In this study, we have found no association between Mob/I and Bg/I of REN in response to cause ACEIs among Malay male hypertensives. As the MboI polymorphism is located in an intron, it is probably not the causative mutation of the effect uncovered here. However, our results together with those of Okura et al.  suggest that genetic variations in linkage disequilibrium with this site (either in the REN gene itself or in a nearby gene in linkage disequilibrium with it) may not be directly implicated in an individual’s genetic susceptibility to blood pressure regulation. It is, therefore, necessary that studies which advance this particular aspect be conducted so that the efficacy of treatments that targets the genetic component of hypertension may be enhanced, resulting in more effective blood pressure control and in a lower incidence of hypertension-related morbidity and mortality. In addition to improved efficacy, screening for the genetic basis of hypertension may reduce the toxicity profile of antihypertensive drugs and improve the overall outcome and the cost-benefit ratio .
Limitations of this study
The fact that this study was carried out in a Malay male population is not necessarily a limitation, because according to a publication based on national studies [ah8], the HT control index in Malay is similar to that of other Asian countries. Likewise, as the subsample of the selected population meets very specific criteria (hypertensive patients taking an ACEI treatment), the sample size of this study decreased to 142 individuals despite the fact that treatment with ACEIs is the most commonly prescribed treatment for this study population (75.3%), combined with ARA II, which is similar to the proportions found in other studies (Llisterri Caro et al., 2004). Nonetheless, coherent and significant results have been obtained in the association analysis.
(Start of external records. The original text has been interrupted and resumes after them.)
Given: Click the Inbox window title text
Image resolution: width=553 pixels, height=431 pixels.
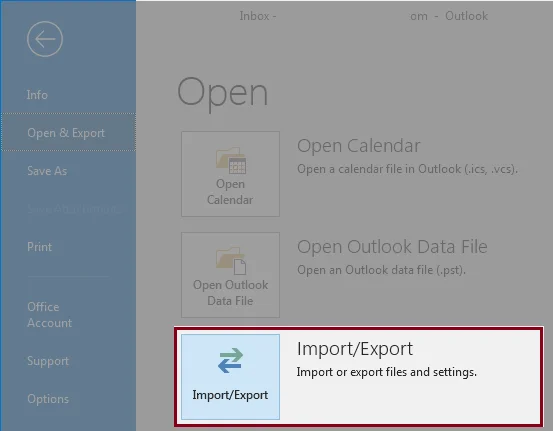Looking at the screenshot, I should 258,16.
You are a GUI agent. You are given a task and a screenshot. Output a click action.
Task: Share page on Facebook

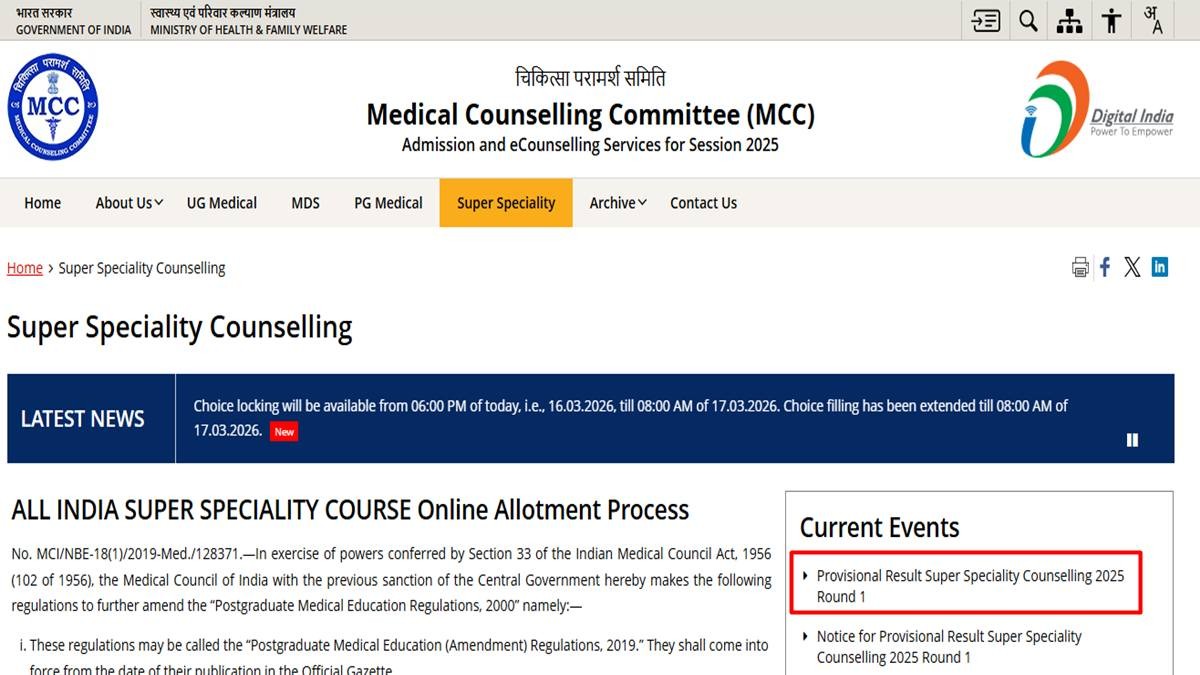pyautogui.click(x=1105, y=267)

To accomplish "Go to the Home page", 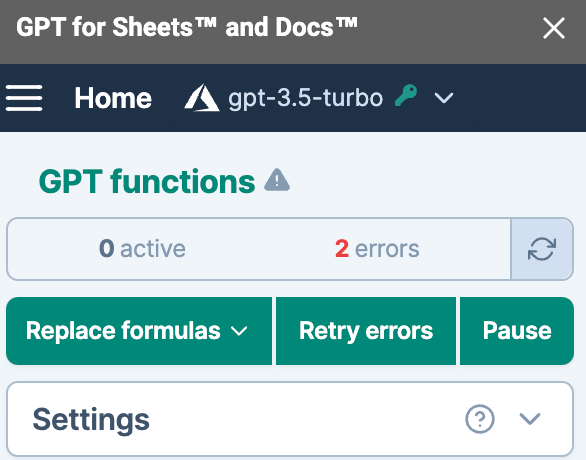I will pyautogui.click(x=113, y=98).
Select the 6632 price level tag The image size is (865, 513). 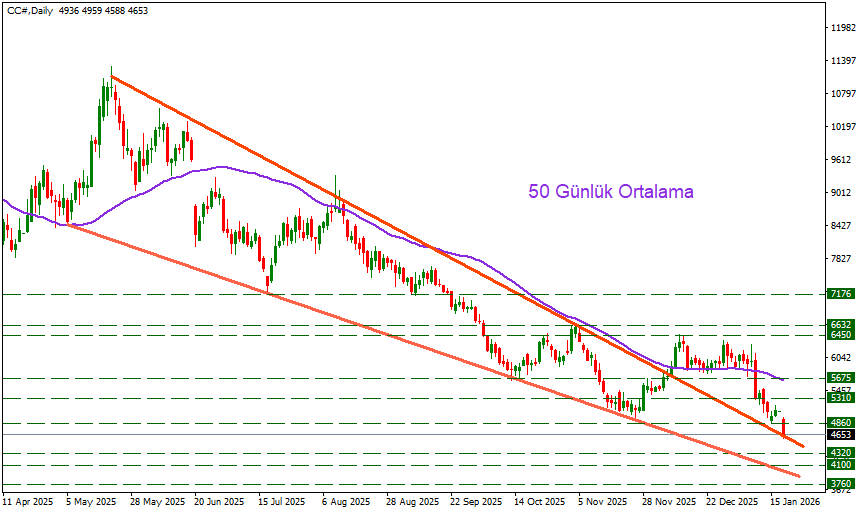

Furthermore, we have determined the degree of HT control in terms of the clinical data obtained from patients’ blood pressure values and by gathering information on the type of ACEI treatment each patient takes. However, this study has not assessed the compliance with pharmacotherapy or whether the prescribed dose was adequate. However, it is worth noting that as the pathology under study is chronic and important as a risk factor in the population’s morbidity and mortality, doctors conduct a strict follow-up of progress by individually controlling the drugs prescribed and the most effective dose for each patient. Therefore, it is hard to conceive despite this tight medical control, and given the highly established pharmacotherapeutic intervention for HT that the non-control of HT is due to not establishing a sufficient dose of ACEI drugs. Even more, doctors are obliged to instill the importance of treatment compliance, particularly among prone populations such as the elderly. In light of this, we understand that the extent of therapeutic compliance is high given that the mean age in this study is 71.3 ± 12.25 years.